Heather Bussing is a returning contributor to our HRExaminer Editorial Advisory Board. Heather has practiced employment and business law for over 20 years. She has represented employers, unions and employees in every aspect of employment and labor law including contract negotiations, discrimination and wage hour issues. While the courtroom is a place she’s very familiar with, her preferred approach to employment law is to prevent problems through early intervention and good policies and agreements. Full bio…
I am not a fan of extensive or granular employment policies. I believe they end up being more noose than protection—for both employers and employees. Often the policy completely defeats the purpose as the employer and employee are forced to suffer through the analysis, compliance with procedures and multiple reviews, when everyone would be better off to just end the relationship and move on. Having flexibility to deal with each situation based on the circumstances allows the problem to be solved or resolved quickly and with the widest array of options.
But lawyers and HR managers are very concerned with risk management, treating people fairly and consistently, and letting people know what to expect. So having written policies is a way to try to solve those issues in advance of the problems. Besides, they look official and important.
Anyone who has actually received a policy manual usually has no idea what it means and just signs the acknowledgement with a prayer that they never have to look at it again.
But when a problem arises, the lawyer’s and HR manager’s first question will always be, “What’s the policy on that?” So now that employees are blogging and tweeting and developing company Facebook pages, there must be policies.
There are two reasons to have social media policies: 1) to protect trade secrets and other legally confidential information; and 2) to control brand and marketing messages.
If you have a confidentiality, trade secret or non-disclosure agreement/policy, then see if social media communications would be covered.
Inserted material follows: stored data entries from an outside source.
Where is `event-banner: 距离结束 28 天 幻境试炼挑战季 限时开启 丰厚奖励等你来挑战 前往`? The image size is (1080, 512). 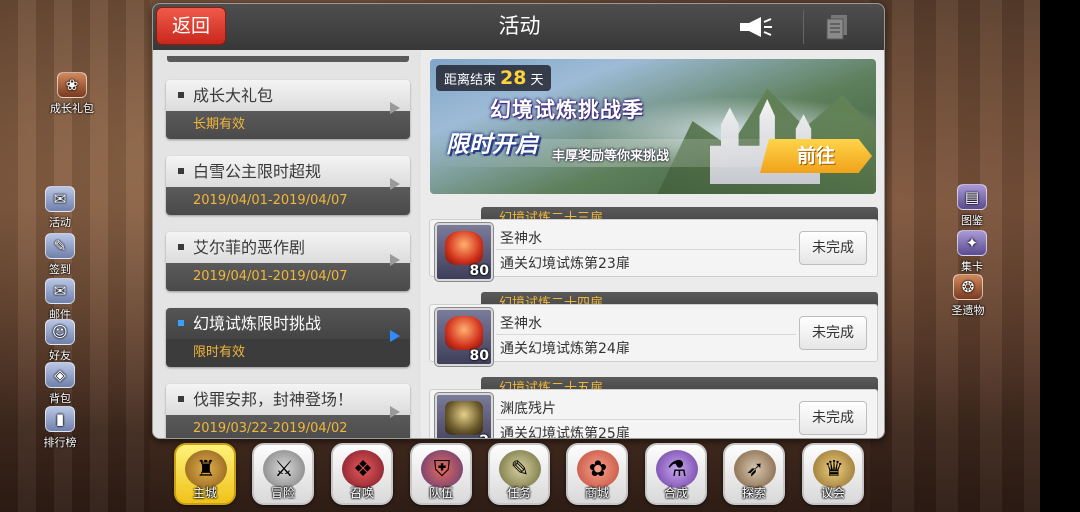
event-banner: 距离结束 28 天 幻境试炼挑战季 限时开启 丰厚奖励等你来挑战 前往 is located at coordinates (653, 126). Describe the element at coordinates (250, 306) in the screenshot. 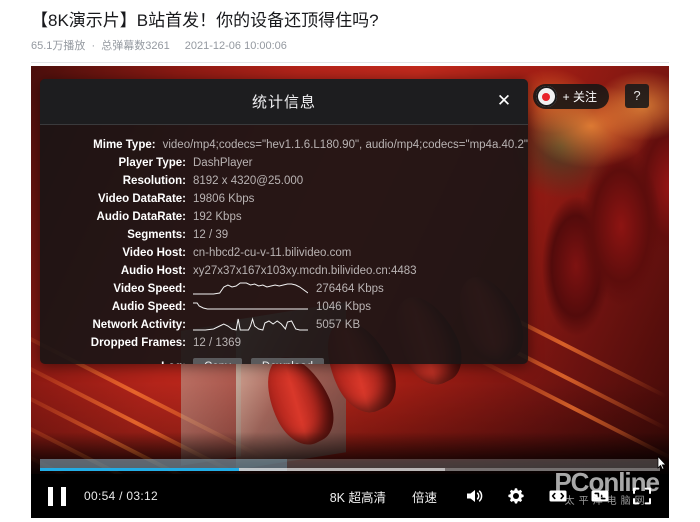

I see `audio-speed-sparkline` at that location.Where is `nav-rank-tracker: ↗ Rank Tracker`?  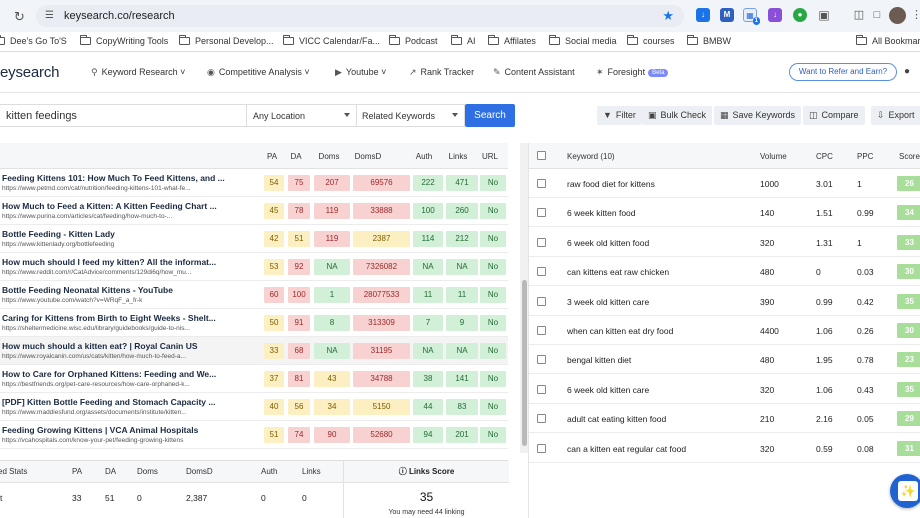
nav-rank-tracker: ↗ Rank Tracker is located at coordinates (442, 72).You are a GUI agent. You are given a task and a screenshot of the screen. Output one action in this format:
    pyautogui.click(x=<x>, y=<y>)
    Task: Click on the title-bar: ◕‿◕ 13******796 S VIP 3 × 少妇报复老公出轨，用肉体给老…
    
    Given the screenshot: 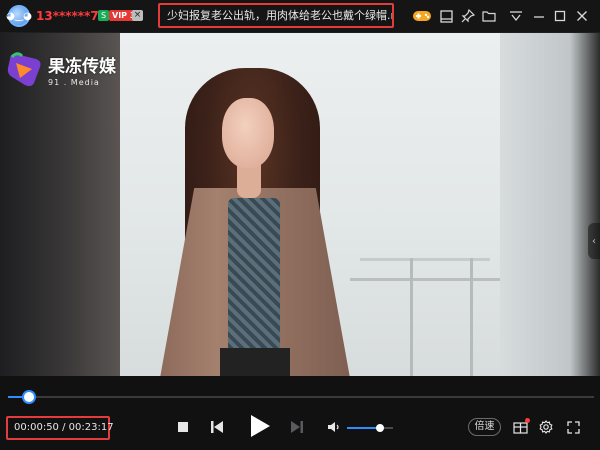 What is the action you would take?
    pyautogui.click(x=300, y=16)
     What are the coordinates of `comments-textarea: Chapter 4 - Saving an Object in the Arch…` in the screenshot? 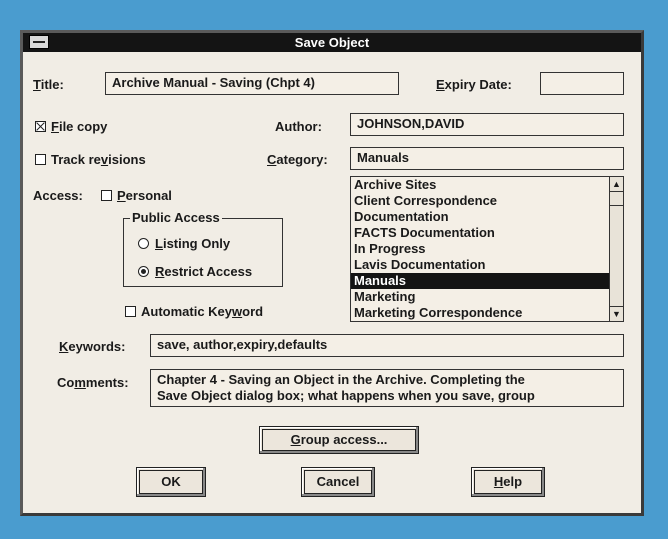 It's located at (387, 388).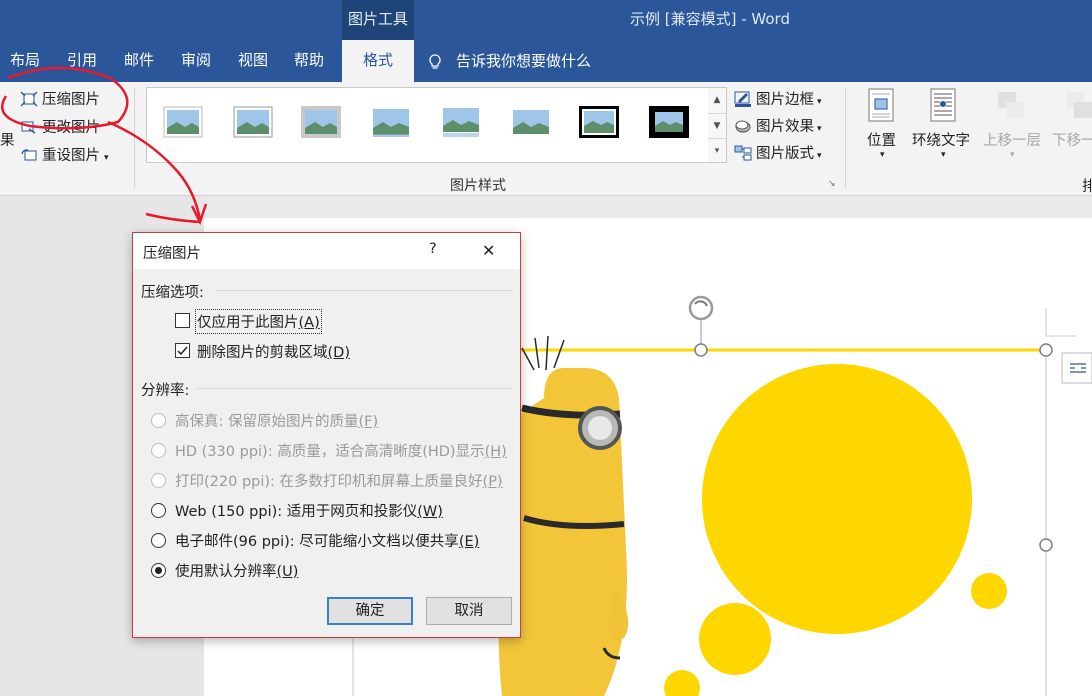  Describe the element at coordinates (785, 154) in the screenshot. I see `picture-layout-label: 图片版式` at that location.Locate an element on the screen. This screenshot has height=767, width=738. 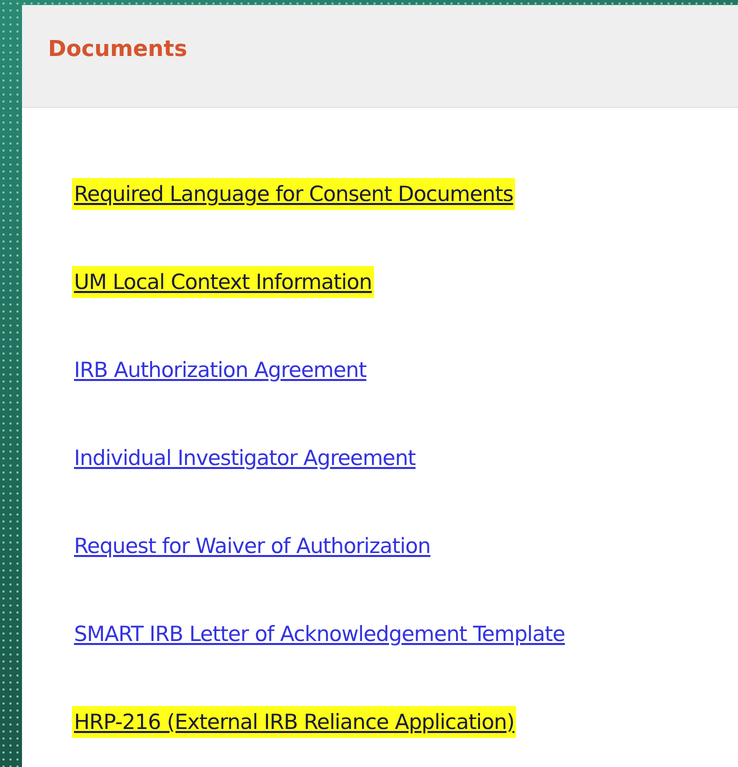
document-link: IRB Authorization Agreement is located at coordinates (220, 370).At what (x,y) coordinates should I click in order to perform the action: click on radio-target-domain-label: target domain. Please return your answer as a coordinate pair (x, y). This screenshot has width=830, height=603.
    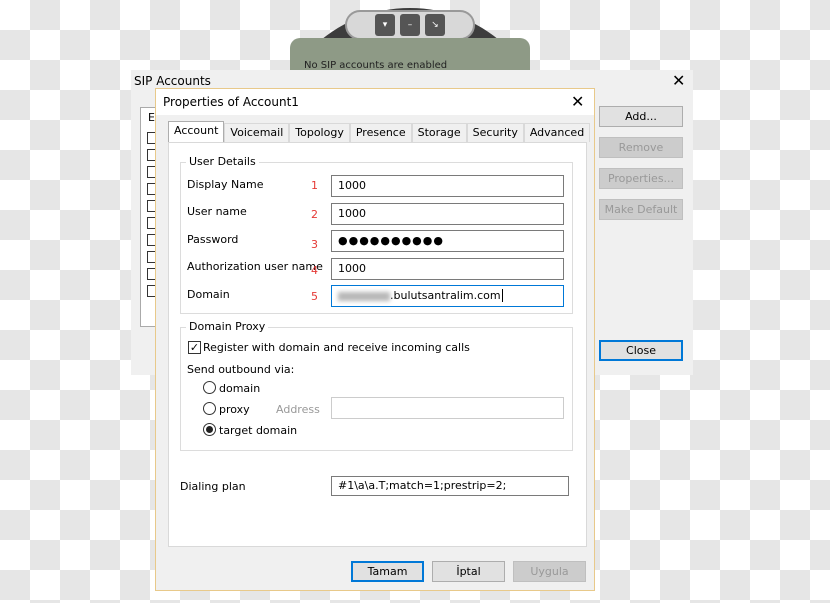
    Looking at the image, I should click on (258, 430).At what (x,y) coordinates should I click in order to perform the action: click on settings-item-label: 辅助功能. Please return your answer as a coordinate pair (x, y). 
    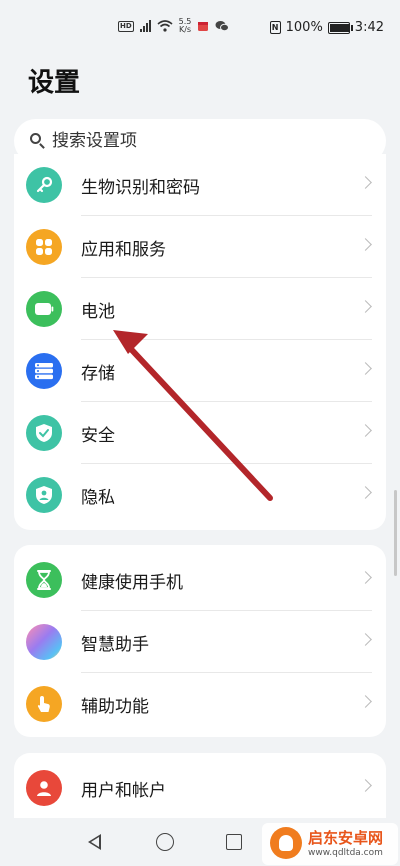
    Looking at the image, I should click on (115, 707).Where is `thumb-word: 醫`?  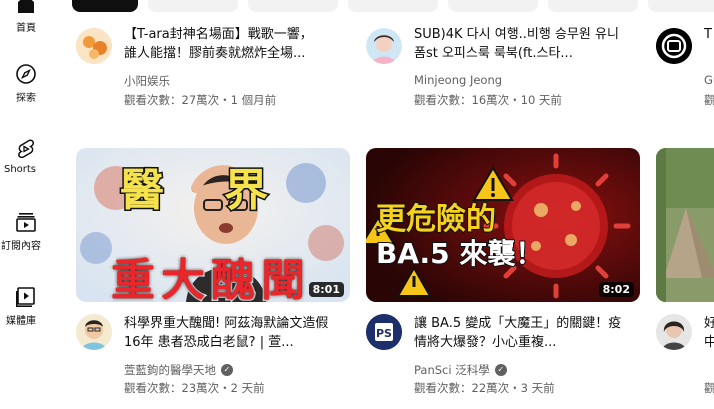 thumb-word: 醫 is located at coordinates (142, 191). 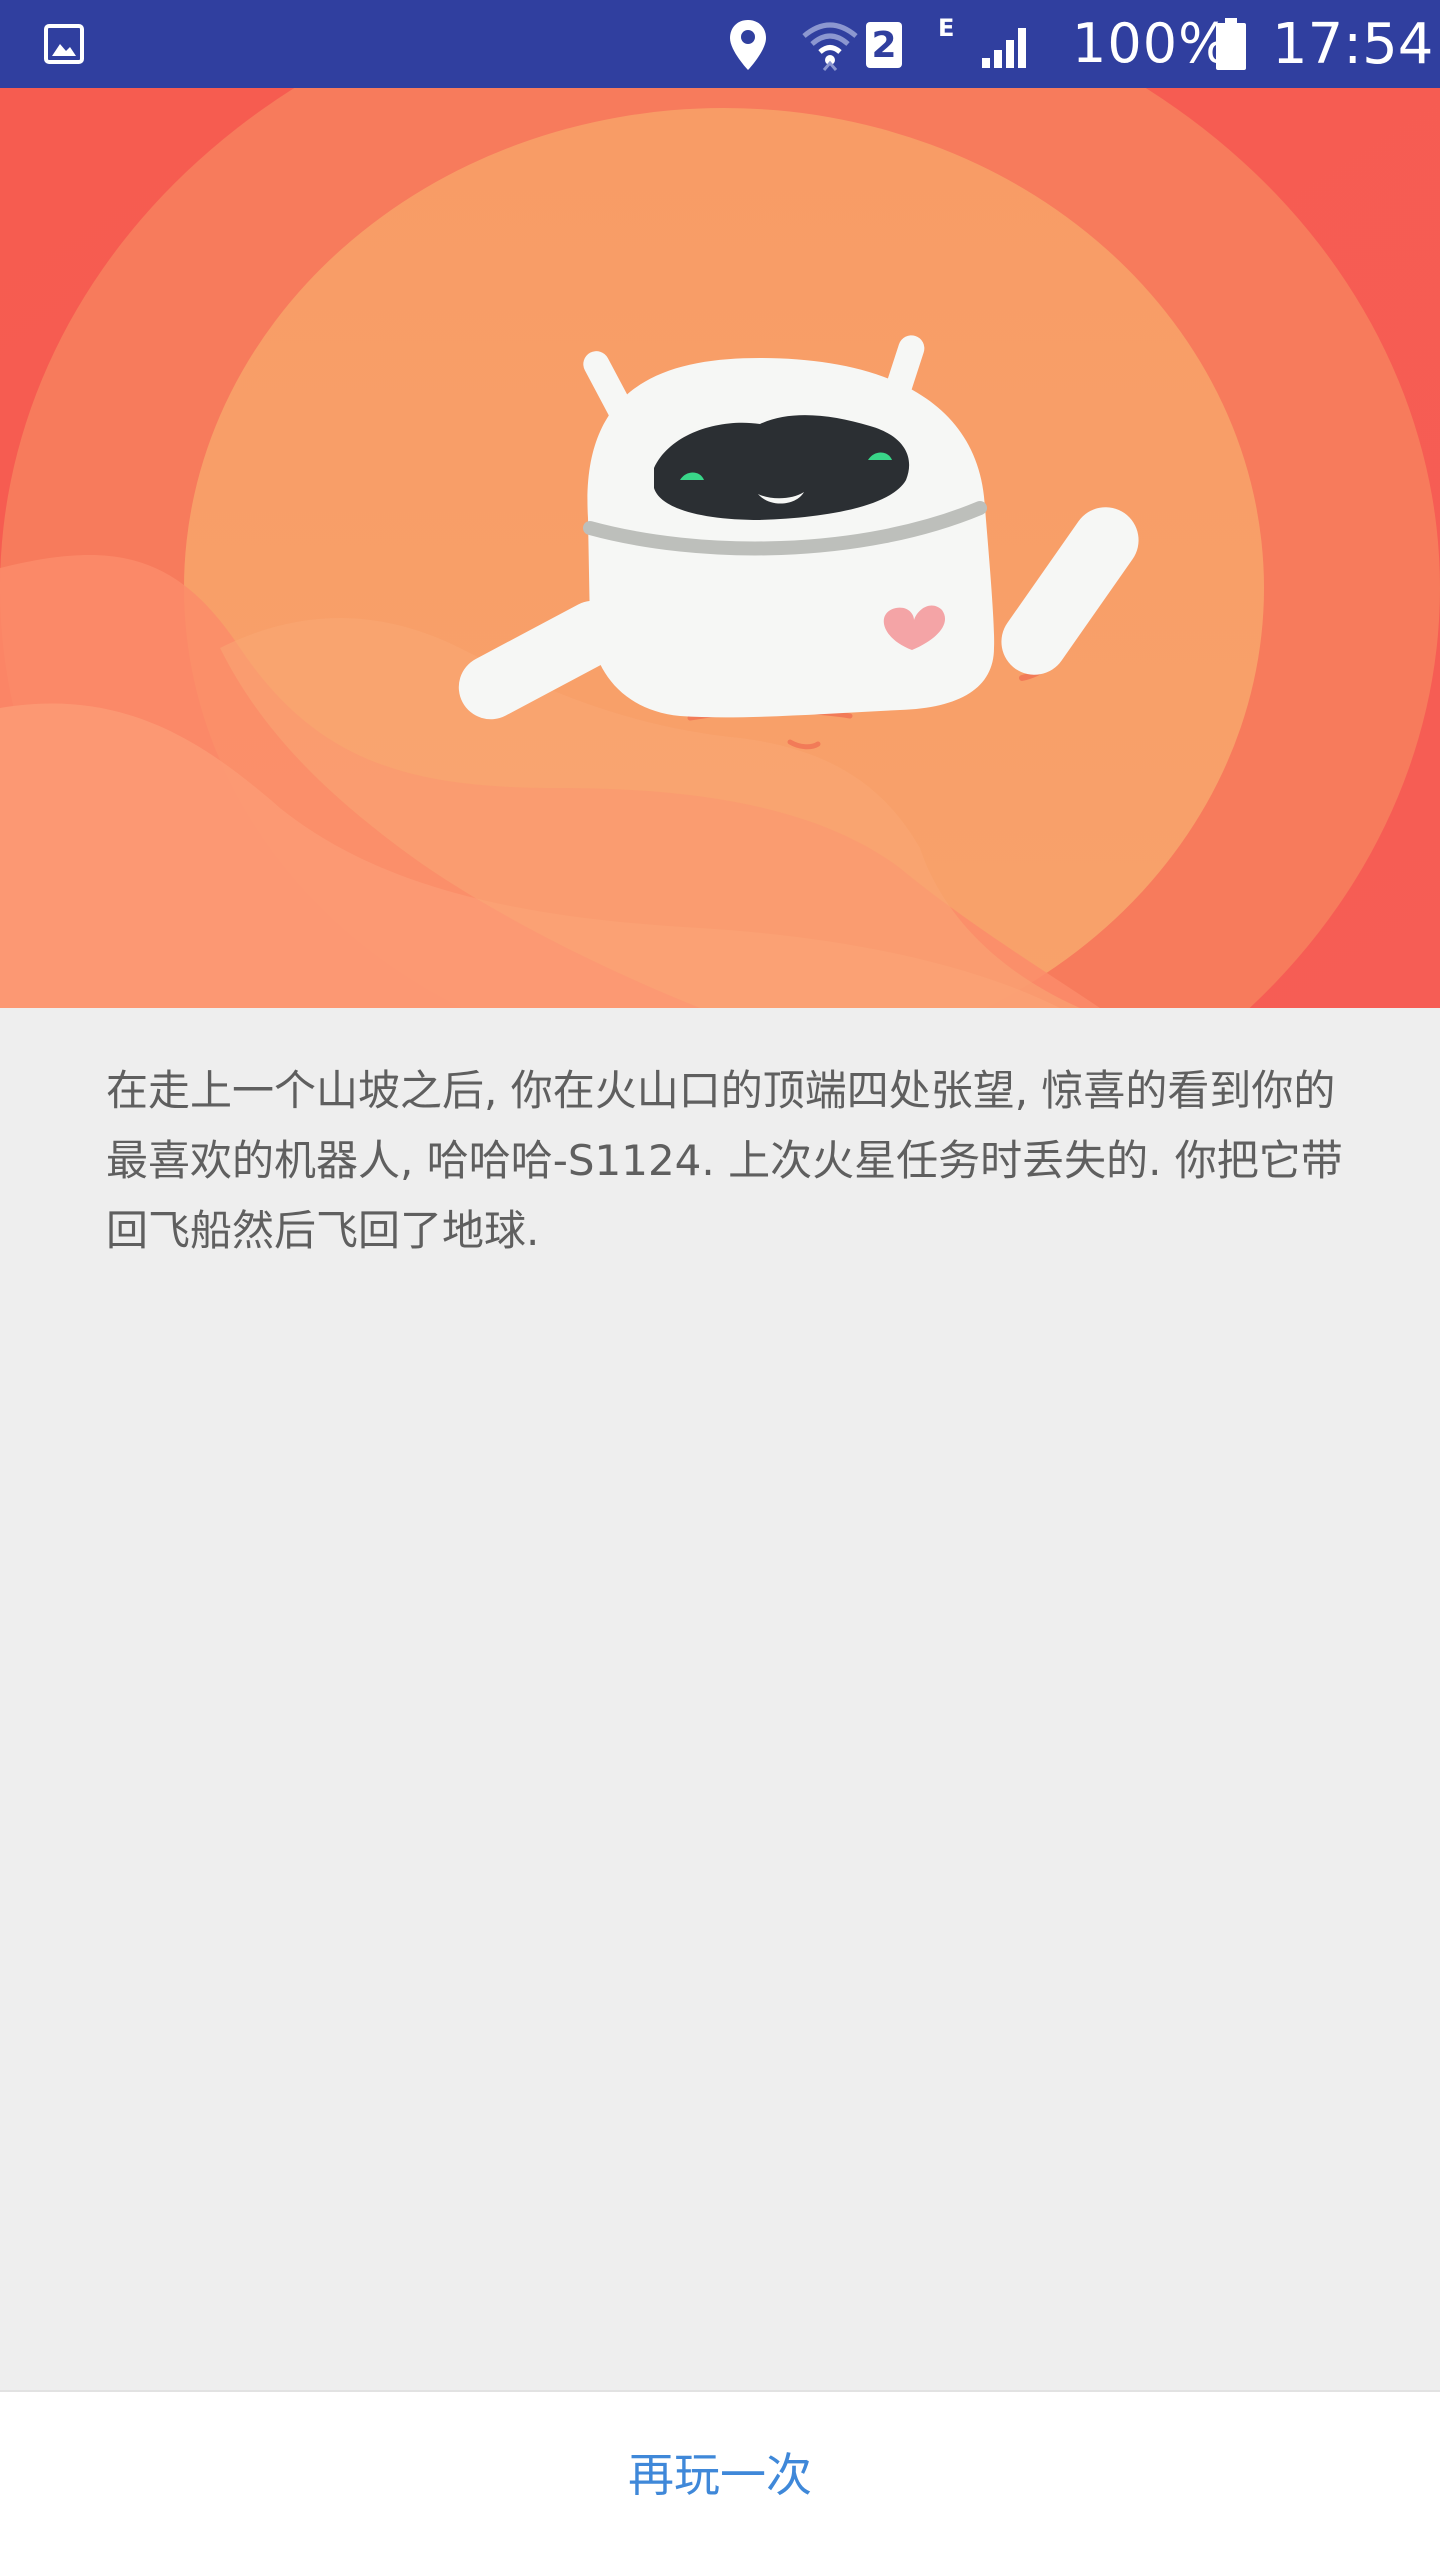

They probably are because the language in those things is usually so broad you can’t leave the building with a copy of the policy without violating the policy. I once was taking photographs in downtown San Jose. The guards for one of the software companies there came outside and across a public street to let me know that photographing the exterior of the building– outside in the world for everyone to see– was a security breach. Makes me wonder how they feel about Google Earth.
In any event, your nondisclosure agreement or confidentiality agreement probably covers social media disclosures. If it doesn’t, that’s not hard to fix. So you probably don’t need a separate social media policy to protect trade secrets.
The real issue is whether and how much you want to control what gets said about your company. This is a function of your brand, culture and marketing strategy. It’s not really an HR or legal function.
Do you have control issues and what are they?
One company I know has a policy of allowing the good, the bad and the ugly, but not the mean. They value the immediacy, spontaneity and perceived credibility of social media. They also want to promote a culture of transparency and openness. So they watch what’s being said, but rarely intervene. They draw the line at personal attacks and antagonistic horse manure. (That’s a term of art—if you use it in your policy, I bet it’s clearer that what’s there.)
Other companies have an entire litany of individual policies for each social media venue, complete with explicit instructions on when and how to use it, as well as specific parameters for what may be contained in each post. A recent article in Inc. Magazine suggested such an approach.
There isn’t a one-size-fits-all approach to social media policies. But there are three general approaches.
1. Review and Approve Everything
2. Monitor and Only Pull Posts That Are Mean or Wrong
3. Ignore the Whole Thing
The approach that is right for each company depends on its culture and comfort level, as well as its interest in and resources for reviewing and approving.
Besides disclosure of trade secrets, the legal issues are essentially:
- Defamation/Libel—someone says something damaging and untrue about someone else and the company gets sued
- Protected Activity—The NLRB recently held that a company who fired a union employee for a Facebook rant against management had violated federal labor laws because being able to criticize management is “protected concerted activity.” Censorship may also violate your “open door” and other general policies on employee communications and free speech rights could also be implicated if government action or other state laws are implicated.
The way to protect against problems is to give employees broad discretion on what to say, as long as it is true. Then reserve the right to require that they delete or retract it upon request and at the company’s discretion.
The other thing to understand is the more a company monitors, approves and controls what its employees say in social media, the more likely it will be legally responsible for what is said. Other factors include whether the statement is made from a company page/account or by a personal user, whether creating social media content is part of the employee’s job duties, and the complete context of the post. But the more closely controlled and connected the post is to the company itself, the more likely it will be held responsible for its employee’s posts.
If you decide you need a social media policy, there are many good resources online for examples of specific language and approaches to developing a social media policy. Social Media Governance and 123 Social Media have collected many actual workplace polices you can use in developing your own.
But the real issue with social media policies is branding. So while it is fine to have HR and the legal department involved in developing a social media policy— make sure it is consistent with your company’s brand and culture. Call marketing first.